Code-switching in text and speech reveals information-theoretic audience design
Debasmita Bhattacharya, Marten van Schijndel
TL;DR
This work investigates whether code-switching in Chinese–English text and spontaneous speech is driven not only by speaker access but also by audience-driven signaling of information load. Using bilingual corpora and language-model-based surprisal measures, the authors show that code-switching tends to occur at regions of high information load in the primary language, and crucially that the secondary-language continuations (CS1 English) often exhibit even higher information load and linguistic complexity than their monolingual equivalents. The study demonstrates that CS1 English is longer, less frequent, and more surprising than monolingual English, and that these patterns persist across writing and speech, with some modality-dependent differences in the magnitude of effects.

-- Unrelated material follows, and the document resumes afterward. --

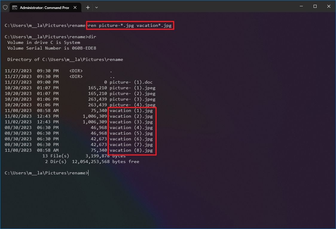
Task: Click the highlighted ren command text
Action: click(x=130, y=25)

By combining 5-gram models, neural LMs, and regression analyses, the paper provides strong evidence for information-theoretic audience-driven pressures shaping code-switching, suggesting that code-switching functions at the level of the communication channel to signal processing difficulty. The findings have implications for sociolinguistics, language modeling, and multilingual communication research, and establish a scalable methodology for analyzing audience design in code-switching across languages and modalities.
Abstract
In this work, we use language modeling to investigate the factors that influence code-switching. Code-switching occurs when a speaker alternates between one language variety (the primary language) and another (the secondary language), and is widely observed in multilingual contexts. Recent work has shown that code-switching is often correlated with areas of high information load in the primary language, but it is unclear whether high primary language load only makes the secondary language relatively easier to produce at code-switching points (speaker-driven code-switching), or whether code-switching is additionally used by speakers to signal the need for greater attention on the part of listeners (audience-driven code-switching). In this paper, we use bilingual Chinese-English online forum posts and transcripts of spontaneous Chinese-English speech to replicate prior findings that high primary language (Chinese) information load is correlated with switches to the secondary language (English). We then demonstrate that the information load of the English productions is even higher than that of meaning equivalent Chinese alternatives, and these are therefore not easier to produce, providing evidence of audience-driven influences in code-switching at the level of the communication channel, not just at the sociolinguistic level, in both writing and speech.